Instructions to follow: The pictures are to be dropped, and the records below are to be restated word for word.

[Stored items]
────────────────
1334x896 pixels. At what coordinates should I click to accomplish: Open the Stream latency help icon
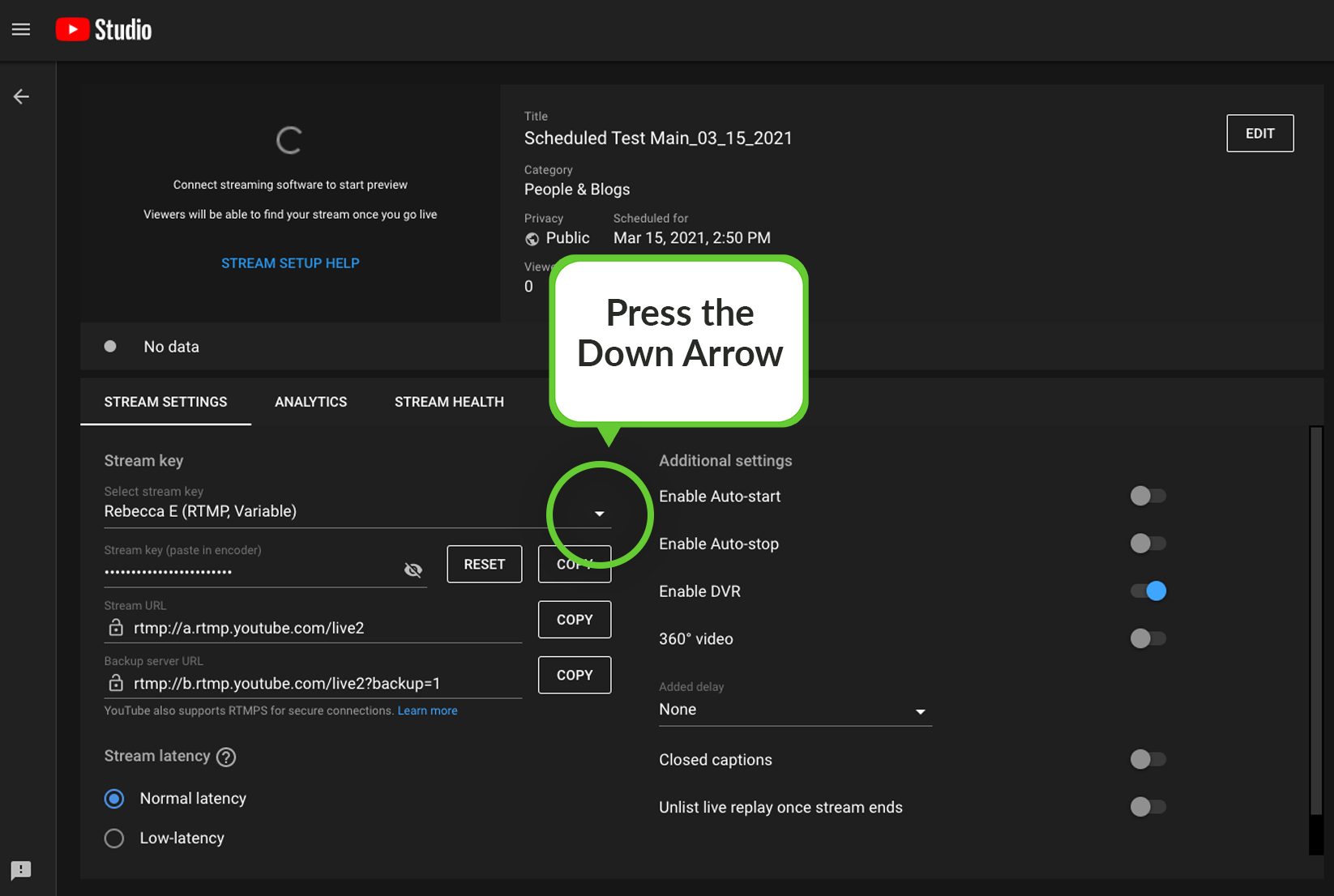coord(227,757)
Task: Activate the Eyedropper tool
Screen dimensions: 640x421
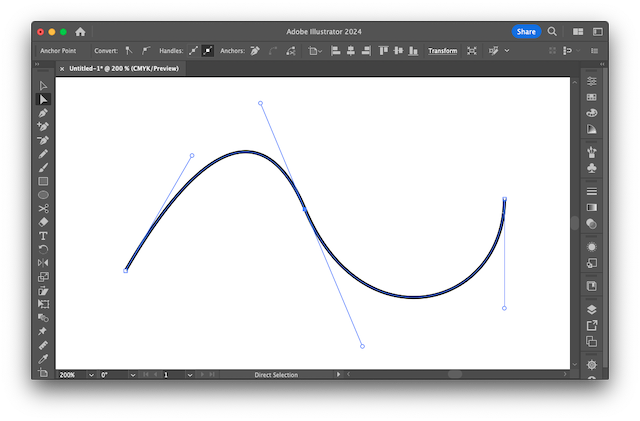Action: (x=43, y=358)
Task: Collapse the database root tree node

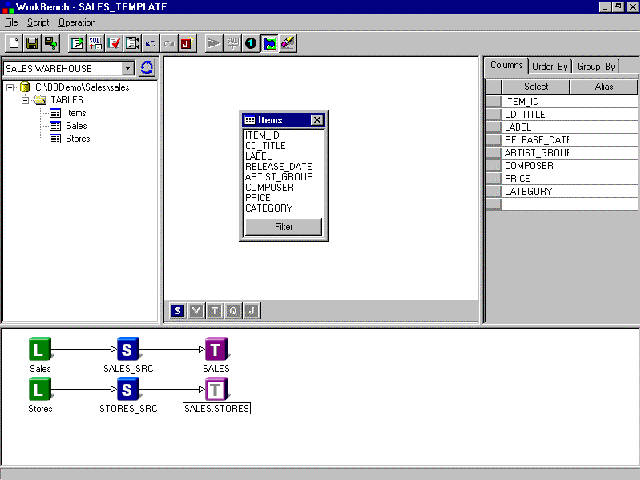Action: [x=9, y=88]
────────────────
Answer:
1334x896 pixels. At what coordinates should I click to accomplish: Open the Stream latency help icon
coord(227,757)
Task: Activate the Eyedropper tool
Screen dimensions: 640x421
Action: (x=43, y=358)
Task: Collapse the database root tree node

Action: [x=9, y=88]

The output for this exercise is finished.